* **PAGE EXTRACT**
43. The fundamental thermodynamic energy equation for internal energy (U) is:

dU = PdV - TdS
dU = TdS - PdV
dU = VdP + SdT
dU = SdT - VdP

44. Heat capacity at constant volume (C_V) is given by:

(∂U/∂P)_V
(∂S/∂T)_P
(∂U/∂T)_V
(∂V/∂T)_P

45. Heat capacity at constant pressure (C_P) is expressed as:

(∂H/∂T)_P
(∂U/∂T)_P
(∂S/∂P)_T
(∂V/∂T)_S

46. Gibbs free energy (G) is defined thermodynamically as:

G = U - TS
G = H - TS
G = U + PV
G = T + PV

47. Which thermodynamic function measures the useful work obtainable at constant temperature and pressure?

Helmholtz free energy
Gibbs free energy
Internal energy
Entropy

48. The third law of thermodynamics states:

Entropy always increases spontaneously
Entropy approaches zero as temperature approaches absolute zero
Internal energy remains constant at absolute zero
Heat cannot flow from cold to hot spontaneously

49. Helmholtz free energy (F) is defined as:

F = U - TS
F = H + TS
F = U + PV
F = G + PV

50. The Clapeyron equation specifically describes:

Pressure-volume relation for ideal gases
Internal energy and entropy at absolute zero
Relationship between vapor pressure and temperature for phase transitions
Entropy change at constant volume

51. Heat transfer by conduction occurs through:

Electromagnetic waves
Movement of fluid molecules
Direct molecular collisions
Gravitational forces

52. Thermal conductivity (\(k\)) is highest in:

Gases
Metals
Liquids
Vacuum

53. Lee’s disc experiment is primarily used to measure:

Heat radiation
Heat convection
Thermal conductivity of poor conductors
Specific heat capacity

54. Thermal resistance in conduction is defined as:

Ratio of temperature difference to heat flow rate
Ratio of heat flow rate to temperature difference
Rate of heat flow per unit area
Rate of temperature change per unit mass

55. Thermal radiation differs from conduction and convection because:

It occurs only in fluids
It requires a medium
It does not require any medium
It only happens at high pressure

56. Radiant intensity is defined as:

Radiant energy emitted per unit solid angle
Total energy radiated per unit area
Energy radiated per unit volume
Heat flow per unit time

57. Radiant emittance is the:

Energy radiated in all directions per unit solid angle
Radiant energy emitted per unit surface area per unit time
Total energy emitted per unit mass
Energy radiated per unit length

58. According to Stefan’s law, total energy radiated by a blackbody is proportional to:

T²
T³
T⁴
T⁵

59. The Stefan-Boltzmann law can be mathematically written as:

E = σT⁴
E = σT³
E = σT²
E = σT

60. Thermal conductivity of a poor conductor (insulator) is typically measured by:

Searle’s method
Lee’s disc method
Joule’s calorimeter method
Newton’s cooling method

61. A microstate in statistical mechanics represents:

A complete specification of all particle positions and momenta
Only the total energy of the system
The overall volume of the system
A state defined by macroscopic properties only

62. Phase space in statistical mechanics is defined as:

A space of energies only
A space describing pressure and volume only
A multidimensional space of positions and momenta
A space with only particle velocities

63. Density of states refers to:

Number of particles per unit volume
Number of accessible states per unit energy range
Total number of particles in a system
Energy per particle

64. Gamma (Γ) space is associated with:

Phase space of the entire system
Phase space for a single particle
Momentum space only
Position space only

65. Principle of equal a priori probabilities assumes:

Lower energy states are more probable
Higher energy states dominate equilibrium
All accessible microstates are equally probable at equilibrium
Probability depends on external fields only

66. Ergodic hypothesis suggests that:

Systems spontaneously move to lower energy
Time averages equal ensemble averages
Systems never reach equilibrium
Microstates change only at absolute zero

67. Canonical ensemble describes a system with fixed:

Energy, volume, and number of particles
Temperature, volume, and number of particles
Temperature, pressure, and energy
Volume, energy, and temperature

68. Partition function (Z) in canonical ensemble is defined as:

Sum of energy states
Sum over states of \( e^{-E/kT} \)

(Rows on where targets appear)
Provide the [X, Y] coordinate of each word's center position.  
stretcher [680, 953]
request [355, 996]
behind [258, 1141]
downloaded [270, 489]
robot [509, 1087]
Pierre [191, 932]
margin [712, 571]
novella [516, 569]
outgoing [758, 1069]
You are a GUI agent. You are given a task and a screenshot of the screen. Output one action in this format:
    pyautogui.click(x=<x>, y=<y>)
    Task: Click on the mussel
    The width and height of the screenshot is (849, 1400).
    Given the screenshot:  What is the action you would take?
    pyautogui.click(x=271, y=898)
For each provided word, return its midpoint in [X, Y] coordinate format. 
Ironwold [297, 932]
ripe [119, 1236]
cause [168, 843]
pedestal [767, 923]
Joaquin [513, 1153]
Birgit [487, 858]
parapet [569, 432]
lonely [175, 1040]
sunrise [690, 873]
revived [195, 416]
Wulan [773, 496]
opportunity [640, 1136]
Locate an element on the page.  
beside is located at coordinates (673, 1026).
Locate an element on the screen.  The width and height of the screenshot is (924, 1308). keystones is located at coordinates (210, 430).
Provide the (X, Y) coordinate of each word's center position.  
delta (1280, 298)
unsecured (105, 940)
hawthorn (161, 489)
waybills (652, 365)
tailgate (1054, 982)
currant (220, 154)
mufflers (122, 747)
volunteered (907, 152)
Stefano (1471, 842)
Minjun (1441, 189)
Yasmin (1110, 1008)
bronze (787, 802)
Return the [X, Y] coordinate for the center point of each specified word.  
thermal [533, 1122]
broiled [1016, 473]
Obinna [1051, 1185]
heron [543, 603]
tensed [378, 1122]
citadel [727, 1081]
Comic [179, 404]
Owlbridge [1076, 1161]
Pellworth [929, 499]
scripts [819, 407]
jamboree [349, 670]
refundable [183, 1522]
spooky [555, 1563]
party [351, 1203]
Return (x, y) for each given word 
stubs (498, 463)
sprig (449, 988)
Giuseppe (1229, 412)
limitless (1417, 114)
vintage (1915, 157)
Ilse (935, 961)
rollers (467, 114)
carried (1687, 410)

* **GOAL**
From the thermodynamics page, extract the passage from "46. Gibbs free" to "temperature and pressure?" word for word.

* **COMPLETE OUTPUT**
46. Gibbs free energy (G) is defined thermodynamically as:

G = U - TS
G = H - TS
G = U + PV
G = T + PV

47. Which thermodynamic function measures the useful work obtainable at constant temperature and pressure?